Given the entries that follow, write out exactly the lines starting at the one containing "The height and width of the screenshot is (700, 1263)." and ending at the one containing "Given: Click the 非授权用户 row label", both ends included, and only those.

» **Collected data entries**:
******

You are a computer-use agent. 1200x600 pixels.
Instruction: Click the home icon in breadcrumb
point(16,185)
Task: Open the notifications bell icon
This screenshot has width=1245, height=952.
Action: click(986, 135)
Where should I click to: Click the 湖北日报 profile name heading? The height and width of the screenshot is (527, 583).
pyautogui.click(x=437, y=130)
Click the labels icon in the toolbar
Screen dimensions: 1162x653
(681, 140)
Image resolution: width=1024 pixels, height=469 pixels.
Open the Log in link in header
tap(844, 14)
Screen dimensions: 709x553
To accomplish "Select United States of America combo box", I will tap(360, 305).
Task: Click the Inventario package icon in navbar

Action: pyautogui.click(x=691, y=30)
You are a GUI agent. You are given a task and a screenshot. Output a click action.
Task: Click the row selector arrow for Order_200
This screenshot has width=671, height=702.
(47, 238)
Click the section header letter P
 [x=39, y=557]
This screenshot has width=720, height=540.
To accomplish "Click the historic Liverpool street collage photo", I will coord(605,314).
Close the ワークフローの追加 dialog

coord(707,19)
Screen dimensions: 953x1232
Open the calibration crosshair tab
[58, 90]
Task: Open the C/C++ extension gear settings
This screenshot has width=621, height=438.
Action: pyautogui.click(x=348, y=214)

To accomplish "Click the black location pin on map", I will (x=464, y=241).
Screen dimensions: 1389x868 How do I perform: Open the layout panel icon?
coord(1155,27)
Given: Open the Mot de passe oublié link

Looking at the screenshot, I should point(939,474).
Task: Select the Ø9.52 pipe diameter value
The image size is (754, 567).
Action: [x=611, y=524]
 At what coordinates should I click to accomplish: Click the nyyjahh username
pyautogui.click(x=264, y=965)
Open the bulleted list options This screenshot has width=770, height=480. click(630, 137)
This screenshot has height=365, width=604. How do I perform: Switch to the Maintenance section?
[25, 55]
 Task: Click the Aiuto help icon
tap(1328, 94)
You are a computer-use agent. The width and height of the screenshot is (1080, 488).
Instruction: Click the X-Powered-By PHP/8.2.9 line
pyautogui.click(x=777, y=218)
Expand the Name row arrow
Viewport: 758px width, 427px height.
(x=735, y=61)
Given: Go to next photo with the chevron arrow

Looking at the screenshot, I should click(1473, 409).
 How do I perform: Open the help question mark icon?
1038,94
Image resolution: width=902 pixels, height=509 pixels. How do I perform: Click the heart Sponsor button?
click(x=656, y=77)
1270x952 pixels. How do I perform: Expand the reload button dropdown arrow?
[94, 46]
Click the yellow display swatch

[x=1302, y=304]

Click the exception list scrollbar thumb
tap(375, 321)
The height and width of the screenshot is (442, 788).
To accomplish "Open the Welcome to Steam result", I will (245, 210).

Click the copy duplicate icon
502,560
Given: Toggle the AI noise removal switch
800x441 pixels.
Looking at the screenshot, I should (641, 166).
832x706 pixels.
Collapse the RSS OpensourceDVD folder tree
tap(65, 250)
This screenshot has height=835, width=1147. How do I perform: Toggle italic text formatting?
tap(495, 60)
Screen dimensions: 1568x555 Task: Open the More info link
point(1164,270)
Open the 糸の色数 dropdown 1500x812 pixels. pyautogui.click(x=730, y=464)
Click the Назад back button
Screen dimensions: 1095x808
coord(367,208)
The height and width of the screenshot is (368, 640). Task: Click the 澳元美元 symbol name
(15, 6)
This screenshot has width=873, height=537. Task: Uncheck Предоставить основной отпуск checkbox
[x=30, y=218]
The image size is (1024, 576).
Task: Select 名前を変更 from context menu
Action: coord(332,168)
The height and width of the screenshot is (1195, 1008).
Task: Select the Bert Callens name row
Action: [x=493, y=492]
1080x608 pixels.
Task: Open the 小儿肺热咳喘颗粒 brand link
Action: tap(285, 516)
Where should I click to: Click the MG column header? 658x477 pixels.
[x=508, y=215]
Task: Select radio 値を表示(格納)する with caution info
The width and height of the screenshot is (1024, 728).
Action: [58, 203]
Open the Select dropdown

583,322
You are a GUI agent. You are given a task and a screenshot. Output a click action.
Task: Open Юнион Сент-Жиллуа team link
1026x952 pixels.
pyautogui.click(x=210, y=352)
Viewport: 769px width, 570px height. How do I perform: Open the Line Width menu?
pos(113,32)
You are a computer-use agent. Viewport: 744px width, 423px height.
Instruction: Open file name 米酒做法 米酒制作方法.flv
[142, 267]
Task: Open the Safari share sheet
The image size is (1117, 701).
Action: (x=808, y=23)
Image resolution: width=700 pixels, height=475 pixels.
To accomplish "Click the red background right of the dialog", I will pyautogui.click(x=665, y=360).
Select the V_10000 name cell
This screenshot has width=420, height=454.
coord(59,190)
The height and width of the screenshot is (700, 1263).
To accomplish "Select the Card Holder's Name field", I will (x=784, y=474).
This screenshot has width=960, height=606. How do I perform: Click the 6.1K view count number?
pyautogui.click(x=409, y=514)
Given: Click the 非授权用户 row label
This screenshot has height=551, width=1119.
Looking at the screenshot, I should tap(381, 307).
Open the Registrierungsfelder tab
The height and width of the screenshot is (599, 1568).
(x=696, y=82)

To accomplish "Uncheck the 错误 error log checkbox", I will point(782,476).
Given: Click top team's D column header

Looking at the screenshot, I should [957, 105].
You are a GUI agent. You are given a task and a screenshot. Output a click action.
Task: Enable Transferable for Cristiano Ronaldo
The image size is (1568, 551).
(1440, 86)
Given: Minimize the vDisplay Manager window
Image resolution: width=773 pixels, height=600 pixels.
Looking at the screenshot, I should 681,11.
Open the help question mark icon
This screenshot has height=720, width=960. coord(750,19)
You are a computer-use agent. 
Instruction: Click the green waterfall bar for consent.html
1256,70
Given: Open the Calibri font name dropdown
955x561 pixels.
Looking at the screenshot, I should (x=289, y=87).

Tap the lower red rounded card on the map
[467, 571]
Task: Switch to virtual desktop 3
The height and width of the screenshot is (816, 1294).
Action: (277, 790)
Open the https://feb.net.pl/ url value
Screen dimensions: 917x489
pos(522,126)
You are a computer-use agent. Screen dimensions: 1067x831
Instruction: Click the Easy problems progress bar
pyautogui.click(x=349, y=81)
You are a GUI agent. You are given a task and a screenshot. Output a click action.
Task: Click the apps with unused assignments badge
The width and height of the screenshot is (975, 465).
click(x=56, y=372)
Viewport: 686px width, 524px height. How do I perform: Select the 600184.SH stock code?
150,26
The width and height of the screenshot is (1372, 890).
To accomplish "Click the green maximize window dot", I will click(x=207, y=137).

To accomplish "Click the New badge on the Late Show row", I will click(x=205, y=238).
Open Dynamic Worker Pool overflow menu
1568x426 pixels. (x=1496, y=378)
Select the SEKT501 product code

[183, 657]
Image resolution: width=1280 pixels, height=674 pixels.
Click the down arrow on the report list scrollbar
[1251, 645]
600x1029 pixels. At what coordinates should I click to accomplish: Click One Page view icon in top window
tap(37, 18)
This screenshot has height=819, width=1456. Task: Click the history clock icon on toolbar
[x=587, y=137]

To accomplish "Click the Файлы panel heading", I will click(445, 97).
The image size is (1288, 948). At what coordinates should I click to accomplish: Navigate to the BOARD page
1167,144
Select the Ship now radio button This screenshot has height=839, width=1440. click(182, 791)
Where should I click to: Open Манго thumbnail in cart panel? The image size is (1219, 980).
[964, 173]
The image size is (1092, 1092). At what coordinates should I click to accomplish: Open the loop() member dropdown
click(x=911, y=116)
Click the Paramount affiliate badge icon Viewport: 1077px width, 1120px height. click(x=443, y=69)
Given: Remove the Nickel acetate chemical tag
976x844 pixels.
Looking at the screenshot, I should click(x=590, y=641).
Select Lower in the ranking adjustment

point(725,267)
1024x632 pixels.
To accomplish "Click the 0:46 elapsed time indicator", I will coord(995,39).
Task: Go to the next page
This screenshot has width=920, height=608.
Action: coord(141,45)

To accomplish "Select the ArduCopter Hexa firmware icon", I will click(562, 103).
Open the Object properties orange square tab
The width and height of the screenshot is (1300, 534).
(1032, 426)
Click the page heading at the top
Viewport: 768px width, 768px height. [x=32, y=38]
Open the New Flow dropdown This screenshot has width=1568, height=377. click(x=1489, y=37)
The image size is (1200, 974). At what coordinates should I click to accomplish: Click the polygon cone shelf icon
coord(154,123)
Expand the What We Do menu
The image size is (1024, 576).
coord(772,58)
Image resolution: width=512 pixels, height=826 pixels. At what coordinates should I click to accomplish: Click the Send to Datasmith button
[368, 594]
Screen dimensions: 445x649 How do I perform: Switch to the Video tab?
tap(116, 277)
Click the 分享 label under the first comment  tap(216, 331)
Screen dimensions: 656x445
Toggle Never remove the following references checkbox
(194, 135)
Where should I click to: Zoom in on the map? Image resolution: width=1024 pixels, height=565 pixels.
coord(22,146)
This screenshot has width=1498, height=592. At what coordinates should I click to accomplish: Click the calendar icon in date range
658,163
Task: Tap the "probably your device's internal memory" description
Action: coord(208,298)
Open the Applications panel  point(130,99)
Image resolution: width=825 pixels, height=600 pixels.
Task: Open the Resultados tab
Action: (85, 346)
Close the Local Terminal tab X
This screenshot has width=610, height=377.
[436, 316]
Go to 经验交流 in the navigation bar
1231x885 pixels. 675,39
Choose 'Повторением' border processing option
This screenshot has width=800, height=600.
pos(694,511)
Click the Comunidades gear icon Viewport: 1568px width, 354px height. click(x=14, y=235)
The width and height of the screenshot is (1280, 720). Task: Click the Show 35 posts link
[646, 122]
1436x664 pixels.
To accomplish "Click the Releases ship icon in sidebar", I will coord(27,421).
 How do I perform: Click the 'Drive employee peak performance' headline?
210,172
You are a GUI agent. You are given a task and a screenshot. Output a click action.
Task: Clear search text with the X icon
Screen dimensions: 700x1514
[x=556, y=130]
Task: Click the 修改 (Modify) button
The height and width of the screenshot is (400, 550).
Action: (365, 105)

******

» **SOLUTION**:
The height and width of the screenshot is (700, 1263).
To accomplish "Select the Card Holder's Name field", I will (x=784, y=474).
This screenshot has width=960, height=606. How do I perform: Click the 6.1K view count number?
pyautogui.click(x=409, y=514)
Given: Click the 非授权用户 row label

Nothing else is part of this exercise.